L’Alliance des États du Sahel (AES) n’était pas de la partie à Nairobi pour le sommet « Africa Forward » où, 32 chefs d’États et des centaines d’entrepreneurs ont reçu le président français, Emmanuel Macron et sa demi-douzaine de ministres.

Bien qu’absents, les pays de  l’AES étaient dans tous les débats, toutes les conférences, toutes les manifestations, toutes les interviews, à croire que sans eux ce sommet n’aurait pas de sens. C’est peu de dire que ce trop grand intérêt pour des pays qui ont décidé de boycotter un tel sommet n’était pas pour plaire à ceux qui ont fait le déplacement et surtout à la délégation française conduite par Emmanuel Macron.

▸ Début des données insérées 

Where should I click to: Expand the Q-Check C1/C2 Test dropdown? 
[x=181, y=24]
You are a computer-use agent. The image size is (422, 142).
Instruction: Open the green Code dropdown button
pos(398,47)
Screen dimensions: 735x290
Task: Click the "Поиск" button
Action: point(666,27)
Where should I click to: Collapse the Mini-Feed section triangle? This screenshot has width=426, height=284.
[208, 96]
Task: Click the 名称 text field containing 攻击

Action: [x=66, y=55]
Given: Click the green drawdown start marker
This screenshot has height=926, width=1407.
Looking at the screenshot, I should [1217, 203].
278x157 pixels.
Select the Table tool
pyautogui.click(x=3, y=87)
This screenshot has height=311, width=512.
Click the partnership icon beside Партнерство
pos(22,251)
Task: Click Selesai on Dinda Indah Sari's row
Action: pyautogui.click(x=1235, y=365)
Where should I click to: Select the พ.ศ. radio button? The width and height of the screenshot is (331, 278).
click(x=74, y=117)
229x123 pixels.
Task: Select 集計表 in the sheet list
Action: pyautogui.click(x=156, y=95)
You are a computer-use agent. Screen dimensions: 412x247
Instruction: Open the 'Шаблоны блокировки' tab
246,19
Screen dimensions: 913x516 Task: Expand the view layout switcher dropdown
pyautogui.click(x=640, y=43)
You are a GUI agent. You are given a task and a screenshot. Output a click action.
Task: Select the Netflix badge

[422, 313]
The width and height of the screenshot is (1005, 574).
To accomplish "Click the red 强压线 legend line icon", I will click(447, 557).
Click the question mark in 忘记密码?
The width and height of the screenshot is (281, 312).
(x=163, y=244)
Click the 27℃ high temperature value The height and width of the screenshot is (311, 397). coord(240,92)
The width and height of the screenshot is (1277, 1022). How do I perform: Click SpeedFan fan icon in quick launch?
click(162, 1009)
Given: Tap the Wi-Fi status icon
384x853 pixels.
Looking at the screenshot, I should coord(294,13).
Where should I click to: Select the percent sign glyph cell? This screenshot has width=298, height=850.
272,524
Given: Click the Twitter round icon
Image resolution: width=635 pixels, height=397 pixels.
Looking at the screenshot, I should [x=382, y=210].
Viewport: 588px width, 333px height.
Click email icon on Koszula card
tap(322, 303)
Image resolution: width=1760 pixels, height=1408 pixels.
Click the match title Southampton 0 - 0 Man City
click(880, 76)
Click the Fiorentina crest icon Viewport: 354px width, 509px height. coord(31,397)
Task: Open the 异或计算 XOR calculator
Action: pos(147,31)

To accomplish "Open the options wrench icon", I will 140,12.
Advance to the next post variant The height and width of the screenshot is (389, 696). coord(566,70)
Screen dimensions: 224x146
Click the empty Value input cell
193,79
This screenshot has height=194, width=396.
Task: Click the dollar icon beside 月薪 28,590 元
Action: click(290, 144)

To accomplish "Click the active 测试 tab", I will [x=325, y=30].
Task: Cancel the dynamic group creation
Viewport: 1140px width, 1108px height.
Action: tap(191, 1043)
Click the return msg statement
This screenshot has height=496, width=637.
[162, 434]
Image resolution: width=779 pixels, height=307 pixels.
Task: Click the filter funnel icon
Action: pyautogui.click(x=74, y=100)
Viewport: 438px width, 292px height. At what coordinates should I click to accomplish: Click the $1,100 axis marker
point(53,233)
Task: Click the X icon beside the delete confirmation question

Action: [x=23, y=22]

Le ton est donné lors de la conférence de presse de Emmanuel Macron. Tout de suite il est interpellé sur les relations de son pays avec l’AES. Agité et visiblement agacé, ne pouvant se soustraire à la question, il ira de sa litanie coutumière en accusant les  présidents de ces trois pays d’avoir « chassé » l’armée française. Ce qui serait selon lui un mauvais choix avec des conséquences que vivent  les populations de ces pays. S’il fait allusions aux nombreuses attaques terroristes notamment celle du 25 Avril au Mali qui a coûté la vie au ministre de la Défense, le Général Sadio Camara, a aucun moment il ne condamnera ces attaques terroristes.

Pour se convaincre que l’armée française chassée des pays de l’AES était un mauvais choix, il dira que cette armée aide aujourd’hui de nombreux pays dont le Bénin à lutter efficacement contre le terrorisme. Raté. Ce pays et depuis peu, surtout sa partie Nord, attaqué par des terroristes. La dernière attaque remontant au 5 mai. Cette attaque menée par le JNIM, le même qui opère au Mali, a visé un camp militaire dans la village de Kofouno et a fait 15 militaires morts.

Trouver refuge dans un pays anglophone

En guerre ouverte avec les pays de l’AES, la présence française dans ce qui jadis était considéré comme son pré-carré est désormais fortement contestée. La fin de la présence militaire française au Sénégal le 17 juillet 2025 après 60 ans sur demande des nouvelles autorités, la rétrocession de sa base militaire de Port-Bouët en février 2025, les violences qui visent les entreprises  françaises à chaque manifestation (Auchan, Total etc), la débaptisation des avenues aux noms de colons sont autant de signes d’un rejet manifeste de la politique française par les populations du pré-carré.

Dans ces conditions, fuir ces pays pour éviter un sommet chaotique et humiliant et se diriger vers un pays anglophone pour s’assurer une relative accalmie était le meilleur choix. Et même là, quelques centaines de personnes ont organisé un contre-sommet pour disent-ils protester contre « l’impérialisme français ».  Qu’on voudrait leur donner tort que l’attitude paternaliste de Macron, prenant le micro pour demander à ceux qui veulent parler pendant les échanges de sortir de la salle nous en empêcherait.

Après  des parties  de course, de cuisine, de football avec des célébrités et des chefs d’État, le président français est encore acculé dans les rues par des journalistes sur la sempiternelle question de l’absence des pays de l’AES et des rapports avec son pays.

Las et ayant eu certainement vent des commentaires acerbes qui ont accompagné sa première sortie, Macron, très bon au théâtre, s’est montré cette fois-ci quelque peu conciliant allant jusqu’à évoquer un possible retour de la France dans ces pays pour « construire dans le respect ». Sauf que ça ne trompe personne.

Car s’il est vrai que la France sous Macron souhaite revenir dans les pays de l’AES ce sera après   le départ des dirigeants actuels. Sinon comment expliquer que la France, selon des journalistes de RTL aident en « sous-main » des mercenaires ukrainiens qui eux travaillent avec le Front libération de l’Azawad qui à son tour pactisent avec les terroristes du Groupe de Soutien à l’Islam et aux Musulmans pour attaquer et tués les civils et les militaires maliens ?

De ce sommet, les séquences les plus relayées et les commentées et qui ont été l’objet de toutes les attentions ont été celles ayant trait à la Confédération de l’Alliance des États du Sahel (AES) suivies de la séquence de remontrance (hey, hey..)  de Macron à une assistance qu’il a pris de haut car ne se serait jamais permis de se comporter de la sorte face à un public américain, israélien  ou encore iranien.